La migraine est une maladie neurologique qui touche environ 14% de la population adulte mondiale, avec une prévalence particulièrement élevée chez les femmes. Cette pathologie se caractérise par des maux de tête modérés à sévères durant 4 à 72 heures, souvent accompagnés de nausées, vomissements et d’une sensibilité accrue à la lumière et aux sons.

Ce qui rend cette étude particulièrement intéressante, c’est qu’elle explore un domaine de recherche émergent : le lien entre notre intestin et notre cerveau dans le développement des migraines. Les symptômes gastro-intestinaux comme la diarrhée, la constipation et les troubles digestifs accompagnent fréquemment les crises migraineuses, suggérant une connexion profonde entre ces deux systèmes.

L’axe intestin-cerveau fonctionne de manière bidirectionnelle : notre système digestif peut influencer notre système nerveux central, et vice-versa. Cette communication s’effectue notamment par l’intermédiaire des milliards de bactéries qui peuplent notre intestin – ce qu’on appelle le microbiote intestinal.

 

Etude parue en 2025 sur le lien entre migraine et microbiote intestinal

 

Cette revue systématique parue en Avril 2025 dans le journal Acta Neurologica Belgia a été menée par des chercheurs indépendants qui ont analysé la littérature scientifique disponible. Ils ont fouillé les principales bases de données médicales pour identifier toutes les études pertinentes sur le sujet.

Au total, 4 304 articles ont été initialement identifiés, puis progressivement filtrés selon des critères stricts d’inclusion et d’exclusion.

Après cette sélection rigoureuse, six études de haute qualité ont été retenues, provenant de trois pays : la Chine (4 études), la Corée (1 étude) et l’Italie (1 étude). Ces études ont analysé au total 314 patients migraineux et 279 personnes témoins.

Caractéristiques des populations étudiées

Les participants étaient majoritairement des femmes (80% en moyenne), ce qui reflète la réalité épidémiologique de la migraine. L’âge moyen était de 34 ans pour les patients migraineux et 38 ans pour les témoins. Les échantillons analysés provenaient principalement des selles (5 études) et de la salive (1 étude).

Une étude s’est particulièrement intéressée aux enfants, avec des participants d’âge moyen de 7,5 ans, révélant que les modifications du microbiote peuvent survenir dès le plus jeune âge chez les personnes souffrant de migraine.

* Consigne de travail:
Répondez aux questions suivantes à l'aide du texte sur la migraine.
(a) Quelle part de la population adulte mondiale la migraine touche-t-elle ?
(b) Combien d'articles ont été identifiés au départ par les chercheurs ?
(c) Quel était l'âge moyen des participants de l'étude consacrée aux enfants ?

* Entrées fournies:
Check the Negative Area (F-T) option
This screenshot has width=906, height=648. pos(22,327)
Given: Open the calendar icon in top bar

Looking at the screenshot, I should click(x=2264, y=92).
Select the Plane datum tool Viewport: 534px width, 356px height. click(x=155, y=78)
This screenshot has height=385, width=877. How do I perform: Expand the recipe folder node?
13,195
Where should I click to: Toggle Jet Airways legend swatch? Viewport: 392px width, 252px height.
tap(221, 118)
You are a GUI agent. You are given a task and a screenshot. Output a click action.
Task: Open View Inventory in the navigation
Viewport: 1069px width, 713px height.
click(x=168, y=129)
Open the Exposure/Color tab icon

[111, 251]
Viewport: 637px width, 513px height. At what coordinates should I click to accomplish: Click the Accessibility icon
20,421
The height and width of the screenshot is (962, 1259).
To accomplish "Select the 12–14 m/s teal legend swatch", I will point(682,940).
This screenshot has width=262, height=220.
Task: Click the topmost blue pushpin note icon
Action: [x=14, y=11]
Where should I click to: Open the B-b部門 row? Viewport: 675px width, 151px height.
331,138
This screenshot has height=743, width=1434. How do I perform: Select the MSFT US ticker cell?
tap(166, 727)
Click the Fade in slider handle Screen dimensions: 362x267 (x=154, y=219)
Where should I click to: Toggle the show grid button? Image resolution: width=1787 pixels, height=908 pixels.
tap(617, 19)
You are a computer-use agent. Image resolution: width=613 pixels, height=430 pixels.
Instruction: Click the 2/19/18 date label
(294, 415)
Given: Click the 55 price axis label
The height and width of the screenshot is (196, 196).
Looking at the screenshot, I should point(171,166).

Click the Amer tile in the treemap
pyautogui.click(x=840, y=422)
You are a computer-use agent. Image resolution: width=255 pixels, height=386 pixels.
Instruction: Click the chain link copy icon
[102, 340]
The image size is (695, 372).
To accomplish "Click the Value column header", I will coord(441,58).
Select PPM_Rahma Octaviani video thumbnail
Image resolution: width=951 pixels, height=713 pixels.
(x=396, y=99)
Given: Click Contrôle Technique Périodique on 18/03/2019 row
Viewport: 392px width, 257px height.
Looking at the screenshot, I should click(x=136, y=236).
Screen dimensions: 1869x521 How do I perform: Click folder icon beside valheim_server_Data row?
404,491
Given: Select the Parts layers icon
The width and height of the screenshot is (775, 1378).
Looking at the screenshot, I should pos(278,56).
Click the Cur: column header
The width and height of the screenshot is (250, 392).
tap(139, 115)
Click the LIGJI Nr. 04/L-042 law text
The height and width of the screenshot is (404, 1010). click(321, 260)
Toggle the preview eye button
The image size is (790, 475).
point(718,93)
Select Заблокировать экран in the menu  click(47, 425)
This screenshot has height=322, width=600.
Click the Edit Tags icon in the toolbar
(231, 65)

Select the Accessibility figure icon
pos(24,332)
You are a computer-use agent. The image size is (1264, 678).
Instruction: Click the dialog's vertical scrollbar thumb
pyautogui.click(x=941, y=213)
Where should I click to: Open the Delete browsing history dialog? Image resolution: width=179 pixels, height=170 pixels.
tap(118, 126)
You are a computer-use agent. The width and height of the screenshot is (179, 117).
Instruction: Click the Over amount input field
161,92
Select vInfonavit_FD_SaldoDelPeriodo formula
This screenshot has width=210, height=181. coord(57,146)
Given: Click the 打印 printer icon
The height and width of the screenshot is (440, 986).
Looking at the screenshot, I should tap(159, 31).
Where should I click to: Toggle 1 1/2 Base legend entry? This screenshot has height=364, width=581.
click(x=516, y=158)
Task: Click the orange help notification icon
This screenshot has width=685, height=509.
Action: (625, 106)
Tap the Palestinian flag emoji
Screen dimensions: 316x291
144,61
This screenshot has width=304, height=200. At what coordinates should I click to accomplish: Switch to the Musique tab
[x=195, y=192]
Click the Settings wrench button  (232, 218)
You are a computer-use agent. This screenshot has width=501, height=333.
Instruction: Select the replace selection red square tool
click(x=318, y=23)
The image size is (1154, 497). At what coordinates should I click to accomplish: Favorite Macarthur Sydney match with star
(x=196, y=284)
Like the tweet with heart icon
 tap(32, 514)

* Corrigé de l'exercice:
(a) Environ 14 %.
(b) 4 304 articles.
(c) 7,5 ans.